Zudem wurden Plasmide konstruiert, die Fusionen zwischen hlyA_s und verschiedenen heterologen interessierenden Genen ebenso wie die Gene hlyB und hlyD enthielten und die anschließend in lediglich das chromosomale tolC enthaltene E. coli-Stämme transformiert wurden. Beispiele hierfür sind die Plasmidkonstrukte pUCHlyCABD, pETBlue-1-PhoA-HlyAsBD und pETBlue-1-lacZ-HlyAsBD. Als Kontrollvektor wurde ebenso pETBlue-1-HlyAsBD konstruiert.
Das Plasmid pUCHlyCABD wurde wie folgt konstruiert: ein 7,2 kb großes DNA-Fragment wurde mittels PCR unter Verwendung des Vorwärtsprimers (5'-ATGAACAGAAACAATCCATTAGAGGTTCTT) und Rückwärtsprimers HlyD2 (5'-TTAACGCTCACGTAAACTTTCTGT), konstruiert nach der hämolysinspezifischen Sequenz des Cosmids pCOS10, das von der Firma GATC, Konstanz, Deutschland, etabliert wurde, amplifiziert).

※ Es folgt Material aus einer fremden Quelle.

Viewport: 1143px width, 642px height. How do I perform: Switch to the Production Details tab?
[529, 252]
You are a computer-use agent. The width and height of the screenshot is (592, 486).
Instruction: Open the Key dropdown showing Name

Das erhaltene PCR-Produkt wurde mit dem mit EcoRV verdauten 3,5 kb großen Plasmidvektor pETBlue-1 unter Erzeugung des 10,7 kb großen Plasmids pETBlue-1-HlyCABD, daß das hlyCABD-Operon unter der Kontrolle des T7-Promotors enthält, ligiert.

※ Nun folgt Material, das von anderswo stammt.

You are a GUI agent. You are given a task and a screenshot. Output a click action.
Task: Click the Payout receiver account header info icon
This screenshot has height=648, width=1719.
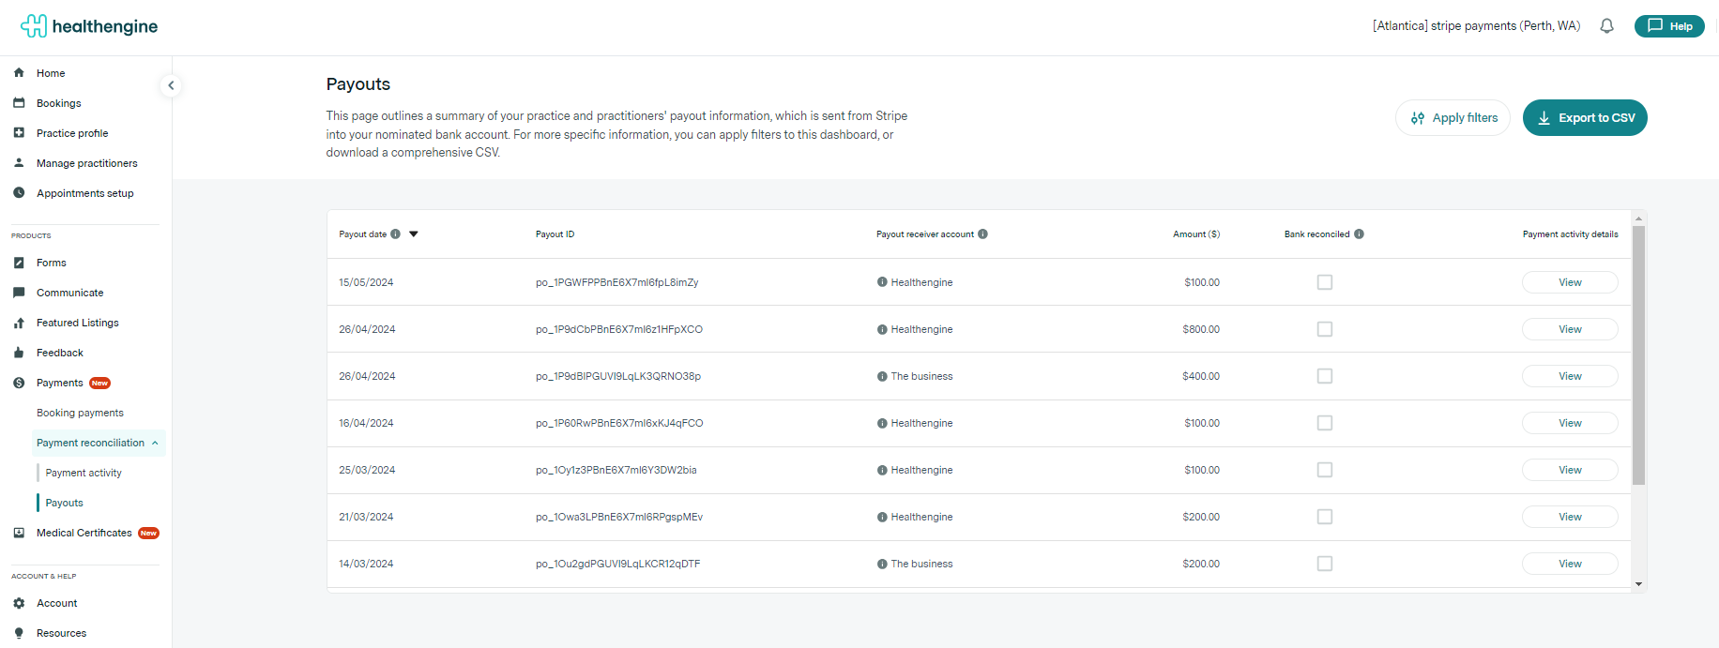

Das Plasmid pETBlue-1-PhoA-HlyAsBD wurde wie folgt konstruiert: ein 5,2 kb großes DNA-Fragment wurde in einer 3-Schritt-Crossover-PCR unter Verwendung von E. coli als Matrize sowie dem phoA-spezifischen Vorwärtsprimer Mibi-148 (5'-ATGCGGACACCAGAAATGCCTGTTCTGGAA) und dem phoA-spezifischen Rückwärtsprimer Mibi-226 (5'-TTTCAGCCCCAGAGCGGCTTTCAT) in der ersten PCR, pCOS10 als Matrize und dem phoAlhlyAs-spezifischen Vorwärtsprimer Mibi-149 (5'-AAAGCCGCTCTGGGGCTGAAATCAACTTATGCAGACCTGGAT) und dem Rückwärtsprimer HlyD2 (5'-TTAACGCTCACGTAAACTTTCTGT) in der zweiten PCR sowie den erhaltenen PCR-Produkten aus der ersten und der zweiten PCR als Matrizen und den Primern Mibi-148 und HlyD2 in der 3.PCR amplifiziert. Die jeweiligen Primer wurden nach E. coli-phoA (Zugangsnr. M29666 J04079) und hämolysinspezifischen Sequenzen des Cosmids pCOS10, das von der Firma GATC, Konstanz, Deutschland, etabliert wurde, konstruiert). Das erhaltene 5,2 kb große PCR-Produkt aus der dritten PCR wurde mit dem mit EcoRV verdauten 3,5 kb großen Plasmidvektor pETBlue-1 unter Erzeugung des 8,7 kb großen Plasmids pETBlue-1-PhhoA-HlyAsBD, das die phoA-hlyA_sBD-Fusion unter der Kontrolle des T7-Promotors enthält, ligiert.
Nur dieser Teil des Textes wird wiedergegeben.